## Problem details
The complete listing below should be transcribed precisely.
━━━ Data for this exercise ━━━
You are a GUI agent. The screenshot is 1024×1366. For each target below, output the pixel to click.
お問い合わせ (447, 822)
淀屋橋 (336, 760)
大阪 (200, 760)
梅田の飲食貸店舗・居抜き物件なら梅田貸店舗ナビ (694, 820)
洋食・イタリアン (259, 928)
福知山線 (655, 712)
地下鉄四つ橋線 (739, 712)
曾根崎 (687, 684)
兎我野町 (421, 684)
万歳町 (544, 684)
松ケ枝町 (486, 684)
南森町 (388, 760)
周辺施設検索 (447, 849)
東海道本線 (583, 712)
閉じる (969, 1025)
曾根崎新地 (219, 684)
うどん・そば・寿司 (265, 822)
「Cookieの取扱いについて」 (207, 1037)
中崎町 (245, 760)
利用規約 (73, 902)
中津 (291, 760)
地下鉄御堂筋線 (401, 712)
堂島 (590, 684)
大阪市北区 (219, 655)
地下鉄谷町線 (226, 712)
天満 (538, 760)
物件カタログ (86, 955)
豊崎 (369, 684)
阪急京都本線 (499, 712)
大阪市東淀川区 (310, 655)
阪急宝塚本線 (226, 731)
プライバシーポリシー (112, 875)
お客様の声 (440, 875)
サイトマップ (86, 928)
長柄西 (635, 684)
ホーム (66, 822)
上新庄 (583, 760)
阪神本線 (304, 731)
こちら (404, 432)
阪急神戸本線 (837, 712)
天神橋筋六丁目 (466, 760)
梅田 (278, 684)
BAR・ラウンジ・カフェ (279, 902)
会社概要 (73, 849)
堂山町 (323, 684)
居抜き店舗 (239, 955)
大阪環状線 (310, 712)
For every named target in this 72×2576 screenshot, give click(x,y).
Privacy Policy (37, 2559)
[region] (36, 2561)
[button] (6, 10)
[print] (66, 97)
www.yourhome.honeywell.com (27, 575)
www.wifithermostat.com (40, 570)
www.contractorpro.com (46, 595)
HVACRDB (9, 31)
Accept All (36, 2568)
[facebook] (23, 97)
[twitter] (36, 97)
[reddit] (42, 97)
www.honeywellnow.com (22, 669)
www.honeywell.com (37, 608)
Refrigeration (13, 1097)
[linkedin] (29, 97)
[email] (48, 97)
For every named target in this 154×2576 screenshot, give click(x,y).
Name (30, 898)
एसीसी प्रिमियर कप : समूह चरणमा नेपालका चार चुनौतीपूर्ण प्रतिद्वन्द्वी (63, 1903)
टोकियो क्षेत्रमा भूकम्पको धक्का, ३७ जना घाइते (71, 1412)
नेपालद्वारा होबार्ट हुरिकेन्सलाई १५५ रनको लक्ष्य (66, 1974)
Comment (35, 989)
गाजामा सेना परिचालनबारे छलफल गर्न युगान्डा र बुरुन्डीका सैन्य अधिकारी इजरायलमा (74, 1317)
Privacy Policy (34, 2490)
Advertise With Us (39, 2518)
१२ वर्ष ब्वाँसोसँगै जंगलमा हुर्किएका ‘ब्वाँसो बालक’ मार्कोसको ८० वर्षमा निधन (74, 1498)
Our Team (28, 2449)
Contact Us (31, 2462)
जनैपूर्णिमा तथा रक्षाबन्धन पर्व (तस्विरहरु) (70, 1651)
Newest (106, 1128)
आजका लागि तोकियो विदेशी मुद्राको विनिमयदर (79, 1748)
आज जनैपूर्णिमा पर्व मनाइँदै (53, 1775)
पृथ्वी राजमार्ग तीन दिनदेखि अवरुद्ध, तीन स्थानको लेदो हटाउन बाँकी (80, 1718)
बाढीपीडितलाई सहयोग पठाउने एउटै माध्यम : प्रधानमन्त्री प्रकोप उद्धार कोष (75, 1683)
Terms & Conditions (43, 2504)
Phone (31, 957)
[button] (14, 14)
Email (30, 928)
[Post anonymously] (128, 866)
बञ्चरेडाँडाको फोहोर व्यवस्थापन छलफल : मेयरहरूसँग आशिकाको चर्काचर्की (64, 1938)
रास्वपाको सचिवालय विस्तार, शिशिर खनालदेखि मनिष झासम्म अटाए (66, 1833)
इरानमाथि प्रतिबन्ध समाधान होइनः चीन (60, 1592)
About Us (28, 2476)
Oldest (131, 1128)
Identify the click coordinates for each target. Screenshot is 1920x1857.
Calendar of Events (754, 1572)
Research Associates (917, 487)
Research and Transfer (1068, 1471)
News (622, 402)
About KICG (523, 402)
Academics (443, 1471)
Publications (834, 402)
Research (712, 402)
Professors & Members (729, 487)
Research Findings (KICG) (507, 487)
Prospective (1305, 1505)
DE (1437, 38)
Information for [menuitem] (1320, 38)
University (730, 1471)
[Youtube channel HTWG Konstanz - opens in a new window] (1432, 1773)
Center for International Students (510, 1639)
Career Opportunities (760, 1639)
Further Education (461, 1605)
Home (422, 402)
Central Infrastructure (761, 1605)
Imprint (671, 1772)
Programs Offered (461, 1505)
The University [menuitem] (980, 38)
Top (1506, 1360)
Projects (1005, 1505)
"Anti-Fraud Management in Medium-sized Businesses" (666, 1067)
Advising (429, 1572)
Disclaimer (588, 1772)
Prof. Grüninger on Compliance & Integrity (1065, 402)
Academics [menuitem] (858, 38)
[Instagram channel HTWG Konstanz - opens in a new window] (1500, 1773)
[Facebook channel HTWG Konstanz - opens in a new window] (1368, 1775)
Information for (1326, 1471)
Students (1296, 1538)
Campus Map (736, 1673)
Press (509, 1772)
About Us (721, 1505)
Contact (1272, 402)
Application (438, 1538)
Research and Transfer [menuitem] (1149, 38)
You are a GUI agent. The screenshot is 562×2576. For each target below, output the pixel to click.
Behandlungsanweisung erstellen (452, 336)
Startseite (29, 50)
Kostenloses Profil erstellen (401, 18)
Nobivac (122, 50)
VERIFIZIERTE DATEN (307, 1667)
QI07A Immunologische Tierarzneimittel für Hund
━━━
## Task solution
You are a GUI agent. The screenshot is 1024×1366. For each target below, output the pixel to click.
お問い合わせ (447, 822)
淀屋橋 (336, 760)
大阪 (200, 760)
梅田の飲食貸店舗・居抜き物件なら梅田貸店舗ナビ (694, 820)
洋食・イタリアン (259, 928)
福知山線 (655, 712)
地下鉄四つ橋線 (739, 712)
曾根崎 (687, 684)
兎我野町 (421, 684)
万歳町 (544, 684)
松ケ枝町 (486, 684)
南森町 (388, 760)
周辺施設検索 (447, 849)
東海道本線 (583, 712)
閉じる (969, 1025)
曾根崎新地 (219, 684)
うどん・そば・寿司 (265, 822)
「Cookieの取扱いについて」 (207, 1037)
中崎町 (245, 760)
利用規約 (73, 902)
中津 (291, 760)
地下鉄御堂筋線 (401, 712)
堂島 (590, 684)
大阪市北区 (219, 655)
地下鉄谷町線 (226, 712)
天満 (538, 760)
物件カタログ (86, 955)
豊崎 (369, 684)
阪急京都本線 (499, 712)
大阪市東淀川区 (310, 655)
阪急宝塚本線 (226, 731)
プライバシーポリシー (112, 875)
お客様の声 (440, 875)
サイトマップ (86, 928)
長柄西 (635, 684)
ホーム (66, 822)
上新庄 (583, 760)
阪神本線 (304, 731)
こちら (404, 432)
阪急神戸本線 (837, 712)
天神橋筋六丁目 (466, 760)
梅田 (278, 684)
BAR・ラウンジ・カフェ (279, 902)
会社概要 (73, 849)
堂山町 (323, 684)
居抜き店舗 (239, 955)
大阪環状線 (310, 712)
For every named target in this 72×2576 screenshot, give click(x,y).
Privacy Policy (37, 2559)
[region] (36, 2561)
[button] (6, 10)
[print] (66, 97)
www.yourhome.honeywell.com (27, 575)
www.wifithermostat.com (40, 570)
www.contractorpro.com (46, 595)
HVACRDB (9, 31)
Accept All (36, 2568)
[facebook] (23, 97)
[twitter] (36, 97)
[reddit] (42, 97)
www.honeywellnow.com (22, 669)
www.honeywell.com (37, 608)
Refrigeration (13, 1097)
[linkedin] (29, 97)
[email] (48, 97)
For every named target in this 154×2576 screenshot, give click(x,y).
Name (30, 898)
एसीसी प्रिमियर कप : समूह चरणमा नेपालका चार चुनौतीपूर्ण प्रतिद्वन्द्वी (63, 1903)
टोकियो क्षेत्रमा भूकम्पको धक्का, ३७ जना घाइते (71, 1412)
नेपालद्वारा होबार्ट हुरिकेन्सलाई १५५ रनको लक्ष्य (66, 1974)
Comment (35, 989)
गाजामा सेना परिचालनबारे छलफल गर्न युगान्डा र बुरुन्डीका सैन्य अधिकारी इजरायलमा (74, 1317)
Privacy Policy (34, 2490)
Advertise With Us (39, 2518)
१२ वर्ष ब्वाँसोसँगै जंगलमा हुर्किएका ‘ब्वाँसो बालक’ मार्कोसको ८० वर्षमा निधन (74, 1498)
Our Team (28, 2449)
Contact Us (31, 2462)
जनैपूर्णिमा तथा रक्षाबन्धन पर्व (तस्विरहरु) (70, 1651)
Newest (106, 1128)
आजका लागि तोकियो विदेशी मुद्राको विनिमयदर (79, 1748)
आज जनैपूर्णिमा पर्व मनाइँदै (53, 1775)
पृथ्वी राजमार्ग तीन दिनदेखि अवरुद्ध, तीन स्थानको लेदो हटाउन बाँकी (80, 1718)
बाढीपीडितलाई सहयोग पठाउने एउटै माध्यम : प्रधानमन्त्री प्रकोप उद्धार कोष (75, 1683)
Terms & Conditions (43, 2504)
Phone (31, 957)
[button] (14, 14)
Email (30, 928)
[Post anonymously] (128, 866)
बञ्चरेडाँडाको फोहोर व्यवस्थापन छलफल : मेयरहरूसँग आशिकाको चर्काचर्की (64, 1938)
रास्वपाको सचिवालय विस्तार, शिशिर खनालदेखि मनिष झासम्म अटाए (66, 1833)
इरानमाथि प्रतिबन्ध समाधान होइनः चीन (60, 1592)
About Us (28, 2476)
Oldest (131, 1128)
Identify the click coordinates for each target. Screenshot is 1920x1857.
Calendar of Events (754, 1572)
Research Associates (917, 487)
Research and Transfer (1068, 1471)
News (622, 402)
About KICG (523, 402)
Academics (443, 1471)
Publications (834, 402)
Research (712, 402)
Professors & Members (729, 487)
Research Findings (KICG) (507, 487)
Prospective (1305, 1505)
DE (1437, 38)
Information for [menuitem] (1320, 38)
University (730, 1471)
[Youtube channel HTWG Konstanz - opens in a new window] (1432, 1773)
Center for International Students (510, 1639)
Career Opportunities (760, 1639)
Further Education (461, 1605)
Home (422, 402)
Central Infrastructure (761, 1605)
Imprint (671, 1772)
Programs Offered (461, 1505)
The University [menuitem] (980, 38)
Top (1506, 1360)
Projects (1005, 1505)
"Anti-Fraud Management in Medium-sized Businesses" (666, 1067)
Advising (429, 1572)
Disclaimer (588, 1772)
Prof. Grüninger on Compliance & Integrity (1065, 402)
Academics [menuitem] (858, 38)
[Instagram channel HTWG Konstanz - opens in a new window] (1500, 1773)
[Facebook channel HTWG Konstanz - opens in a new window] (1368, 1775)
Information for (1326, 1471)
Students (1296, 1538)
Campus Map (736, 1673)
Press (509, 1772)
About Us (721, 1505)
Contact (1272, 402)
Application (438, 1538)
Research and Transfer [menuitem] (1149, 38)
You are a GUI agent. The screenshot is 562×2576. For each target below, output the pixel to click.
Behandlungsanweisung erstellen (452, 336)
Startseite (29, 50)
Kostenloses Profil erstellen (401, 18)
Nobivac (122, 50)
VERIFIZIERTE DATEN (307, 1667)
QI07A Immunologische Tierarzneimittel für Hund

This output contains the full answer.